Konashenkov a ajouté que les rejets d'eau des barrages de l'Euphrate contrôlés par les forces soutenues par les États-Unis empêchent le gouvernement d'avancer au nord de Deir ez-Zhor.  
"Ainsi, la situation de l'eau sur l'Euphrate s'est considérablement détériorée au cours des dernières 24 heures. Dès que les troupes du gouvernement syrien ont commencé à traverser la rivière, le niveau de l'eau dans l'Euphrate a augmenté en quelques heures et la vitesse actuelle a presque doublé à deux mètres par seconde ", a-t-il déclaré. "Comme il n'y a pas eu de pluie, la seule source de ces changements dans la situation de l'eau est la décharge d'eau induite par l'homme dans les barrages en amont de l'Euphrate. Ces établissements sont détenus par des groupes d'opposition contrôlés par la coalition dirigée par les États-Unis. "  
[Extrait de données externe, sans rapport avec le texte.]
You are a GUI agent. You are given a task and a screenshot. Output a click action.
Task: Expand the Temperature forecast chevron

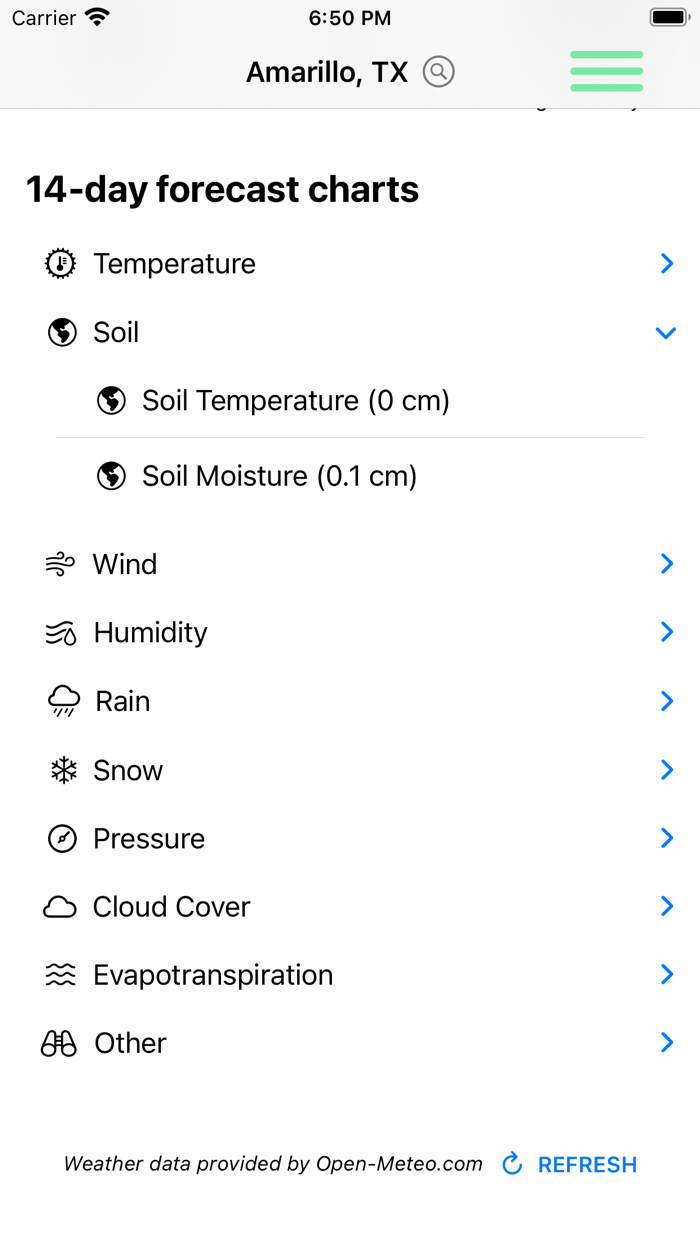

"Si la coalition internationale menée par les Etats-Unis ne souhaite pas lutter contre le terrorisme en Syrie, alors qu'elle ne gêne pas au moins ceux qui s'y attellent de manière continue et efficace", a ajouté le général russe.  
Mais malgré cela et la forte résistance des islamistes de Daech, les forces gouvernementales ont réussi à libérer 60 km2 sur la rive orientale de l'Euphrate.     
Les Forces Démocratiques Syriennes FDS), appuyées par les USA, se rapprochent de l'Euphrate
De leus côtés, les FDS se rapprochent «rapidement» de la rive orientale de l'Euphrate. Mais elles ne l'ont pas encore atteinte car elles progressent avec prudence après le bombardement dont elles ont été la cible par les armées de l'air russe et syrienne, dans la zone industrielle de Deir ez-Zhor.
Les FDS seraient maintenant à environ 2 km de la rive orientale. Cette information confirme qu'elles n'ont toujours pas pris le village d'al-Hussiniyah.